Monique’s recovery began by overcoming her denial. After seeking the support of a mental health counselor, she requested a family medical leave from her work. Her counselor is helping her to establish a self-care routine, set healthy boundaries, and to mobilize her resources. Monique asked her siblings to help care for her mother; together they have arranged for hospice care.  Monique knows that her recovery will be a slow process — she no longer feels alone. 

Whatever your status — transient stress, burnout, or compassion fatigue — there are countless strategies and resources available to you. We become stronger when we help our selves and each other. Stress management in nursing is important to keep you on the wheel.

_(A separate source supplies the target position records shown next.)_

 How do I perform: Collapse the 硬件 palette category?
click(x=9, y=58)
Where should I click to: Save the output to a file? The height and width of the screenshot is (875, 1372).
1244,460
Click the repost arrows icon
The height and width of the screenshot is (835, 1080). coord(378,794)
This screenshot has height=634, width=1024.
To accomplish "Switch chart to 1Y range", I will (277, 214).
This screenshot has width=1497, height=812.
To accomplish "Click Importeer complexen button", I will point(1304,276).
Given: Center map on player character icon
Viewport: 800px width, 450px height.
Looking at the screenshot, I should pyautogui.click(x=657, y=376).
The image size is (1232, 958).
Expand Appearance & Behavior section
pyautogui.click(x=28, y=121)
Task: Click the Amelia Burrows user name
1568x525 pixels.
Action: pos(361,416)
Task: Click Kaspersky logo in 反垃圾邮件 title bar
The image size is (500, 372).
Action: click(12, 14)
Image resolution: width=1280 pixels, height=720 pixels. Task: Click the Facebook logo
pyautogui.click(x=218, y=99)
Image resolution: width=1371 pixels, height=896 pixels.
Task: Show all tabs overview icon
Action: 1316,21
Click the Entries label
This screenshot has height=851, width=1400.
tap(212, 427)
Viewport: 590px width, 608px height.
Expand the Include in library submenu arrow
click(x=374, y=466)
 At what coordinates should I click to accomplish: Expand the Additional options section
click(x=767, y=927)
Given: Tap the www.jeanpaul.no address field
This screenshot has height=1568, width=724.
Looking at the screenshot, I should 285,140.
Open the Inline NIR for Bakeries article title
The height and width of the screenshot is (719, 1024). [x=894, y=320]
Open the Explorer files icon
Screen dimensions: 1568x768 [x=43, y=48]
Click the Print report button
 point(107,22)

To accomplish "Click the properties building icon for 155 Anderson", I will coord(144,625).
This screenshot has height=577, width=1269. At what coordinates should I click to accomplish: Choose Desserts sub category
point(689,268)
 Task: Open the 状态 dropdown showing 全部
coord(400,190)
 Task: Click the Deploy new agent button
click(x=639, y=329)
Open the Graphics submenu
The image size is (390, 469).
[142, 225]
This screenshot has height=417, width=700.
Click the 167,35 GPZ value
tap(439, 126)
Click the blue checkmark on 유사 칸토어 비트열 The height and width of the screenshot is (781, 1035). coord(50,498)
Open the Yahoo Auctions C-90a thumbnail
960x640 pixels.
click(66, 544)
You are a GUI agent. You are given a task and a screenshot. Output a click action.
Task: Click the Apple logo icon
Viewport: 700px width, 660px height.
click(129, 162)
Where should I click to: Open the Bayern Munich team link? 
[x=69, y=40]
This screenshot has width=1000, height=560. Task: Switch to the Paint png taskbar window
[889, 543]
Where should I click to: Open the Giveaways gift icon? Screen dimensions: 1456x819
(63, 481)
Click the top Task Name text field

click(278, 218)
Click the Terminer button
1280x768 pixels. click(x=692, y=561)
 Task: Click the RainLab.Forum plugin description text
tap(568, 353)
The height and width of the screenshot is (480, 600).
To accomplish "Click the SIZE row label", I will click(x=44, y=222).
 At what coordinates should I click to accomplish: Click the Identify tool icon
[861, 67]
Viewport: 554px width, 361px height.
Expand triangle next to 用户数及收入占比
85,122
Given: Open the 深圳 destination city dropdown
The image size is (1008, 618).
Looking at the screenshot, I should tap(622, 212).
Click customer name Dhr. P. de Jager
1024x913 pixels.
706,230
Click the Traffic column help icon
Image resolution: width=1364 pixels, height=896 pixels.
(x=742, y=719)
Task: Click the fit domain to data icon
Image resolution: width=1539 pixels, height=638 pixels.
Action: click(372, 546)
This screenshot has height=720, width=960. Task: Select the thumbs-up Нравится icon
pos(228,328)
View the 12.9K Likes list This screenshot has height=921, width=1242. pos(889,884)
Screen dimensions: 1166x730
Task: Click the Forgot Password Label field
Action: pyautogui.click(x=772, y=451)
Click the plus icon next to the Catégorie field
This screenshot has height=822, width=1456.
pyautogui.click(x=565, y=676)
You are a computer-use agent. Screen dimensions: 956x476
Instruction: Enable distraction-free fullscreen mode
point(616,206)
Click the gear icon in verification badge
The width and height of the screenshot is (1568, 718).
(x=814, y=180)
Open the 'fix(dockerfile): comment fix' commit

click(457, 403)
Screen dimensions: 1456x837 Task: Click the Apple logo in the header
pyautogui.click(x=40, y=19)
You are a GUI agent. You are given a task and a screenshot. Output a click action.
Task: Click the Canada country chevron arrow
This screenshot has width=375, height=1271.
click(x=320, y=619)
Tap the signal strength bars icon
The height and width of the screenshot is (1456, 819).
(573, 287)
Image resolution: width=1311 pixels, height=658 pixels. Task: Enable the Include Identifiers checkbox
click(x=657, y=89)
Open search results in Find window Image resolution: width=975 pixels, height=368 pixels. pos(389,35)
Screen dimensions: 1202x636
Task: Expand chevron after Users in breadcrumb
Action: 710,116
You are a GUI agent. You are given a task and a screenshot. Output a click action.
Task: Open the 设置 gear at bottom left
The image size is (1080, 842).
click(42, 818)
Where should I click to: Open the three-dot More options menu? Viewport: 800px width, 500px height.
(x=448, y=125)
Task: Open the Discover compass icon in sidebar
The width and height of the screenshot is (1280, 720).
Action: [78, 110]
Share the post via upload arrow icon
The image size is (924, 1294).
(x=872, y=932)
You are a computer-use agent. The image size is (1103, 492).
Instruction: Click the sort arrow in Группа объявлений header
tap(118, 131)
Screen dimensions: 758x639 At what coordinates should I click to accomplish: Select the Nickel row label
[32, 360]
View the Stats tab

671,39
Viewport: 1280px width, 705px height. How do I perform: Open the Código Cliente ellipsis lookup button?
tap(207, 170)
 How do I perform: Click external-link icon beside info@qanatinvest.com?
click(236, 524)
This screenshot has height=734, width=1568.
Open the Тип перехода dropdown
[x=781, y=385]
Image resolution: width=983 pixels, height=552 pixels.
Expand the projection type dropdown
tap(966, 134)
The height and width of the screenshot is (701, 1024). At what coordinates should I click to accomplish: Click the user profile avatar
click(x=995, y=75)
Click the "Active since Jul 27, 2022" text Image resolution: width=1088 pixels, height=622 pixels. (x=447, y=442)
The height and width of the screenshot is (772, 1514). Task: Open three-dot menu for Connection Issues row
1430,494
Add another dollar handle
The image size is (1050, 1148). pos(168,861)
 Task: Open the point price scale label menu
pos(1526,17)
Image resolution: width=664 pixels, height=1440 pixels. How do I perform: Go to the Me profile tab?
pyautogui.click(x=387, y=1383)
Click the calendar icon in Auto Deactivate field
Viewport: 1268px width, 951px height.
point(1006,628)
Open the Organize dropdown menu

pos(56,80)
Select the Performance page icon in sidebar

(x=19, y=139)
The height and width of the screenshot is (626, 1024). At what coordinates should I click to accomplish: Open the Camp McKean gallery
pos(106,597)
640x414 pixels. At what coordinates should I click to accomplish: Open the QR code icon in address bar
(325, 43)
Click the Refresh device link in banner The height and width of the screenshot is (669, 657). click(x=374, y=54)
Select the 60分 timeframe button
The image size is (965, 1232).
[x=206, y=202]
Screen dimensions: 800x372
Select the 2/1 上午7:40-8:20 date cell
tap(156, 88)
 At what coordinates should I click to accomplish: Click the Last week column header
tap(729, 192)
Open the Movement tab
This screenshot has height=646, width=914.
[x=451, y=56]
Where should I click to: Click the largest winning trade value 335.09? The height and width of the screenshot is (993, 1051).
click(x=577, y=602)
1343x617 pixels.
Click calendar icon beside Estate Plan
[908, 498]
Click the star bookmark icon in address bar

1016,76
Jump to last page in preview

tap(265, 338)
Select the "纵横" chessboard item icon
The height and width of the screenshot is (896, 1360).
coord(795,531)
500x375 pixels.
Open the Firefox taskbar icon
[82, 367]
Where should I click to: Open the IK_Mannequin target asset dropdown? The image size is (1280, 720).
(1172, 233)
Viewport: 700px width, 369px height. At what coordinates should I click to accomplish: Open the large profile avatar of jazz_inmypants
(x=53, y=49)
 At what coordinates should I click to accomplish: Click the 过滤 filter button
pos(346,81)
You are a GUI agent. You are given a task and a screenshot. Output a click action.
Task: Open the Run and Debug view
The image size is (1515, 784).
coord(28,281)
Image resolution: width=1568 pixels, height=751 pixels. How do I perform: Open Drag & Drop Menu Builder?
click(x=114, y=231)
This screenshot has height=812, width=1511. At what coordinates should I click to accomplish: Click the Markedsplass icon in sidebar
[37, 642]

Do you suffer from compassion fatigue?  Have you overcome compassion fatigue?  Leave a comment below sharing your experiences.



2 COMMENTS

Anonymous 2 weeks ago
MY patients say I'm a great nurse, but some days I have no desire to live. I wish I were dead so I didn't have to face sick people all the time. I never get more than a 25 min break in 12 hours. That is one rushed meal per day I do not enjoy serving 3 meals to patients when I have had only 3oz of coffee all day. I fear my kidney are damaged, My back aches. and I wonder why so many get health care, for free. when I can't afford it. Hate being Nurse really.

Anonymous 2 years ago
You cannot implement such strategy " Captain Rick Murphy and Co host Jennifer Reeves will be at the event and fishing with dolphins players on May 19."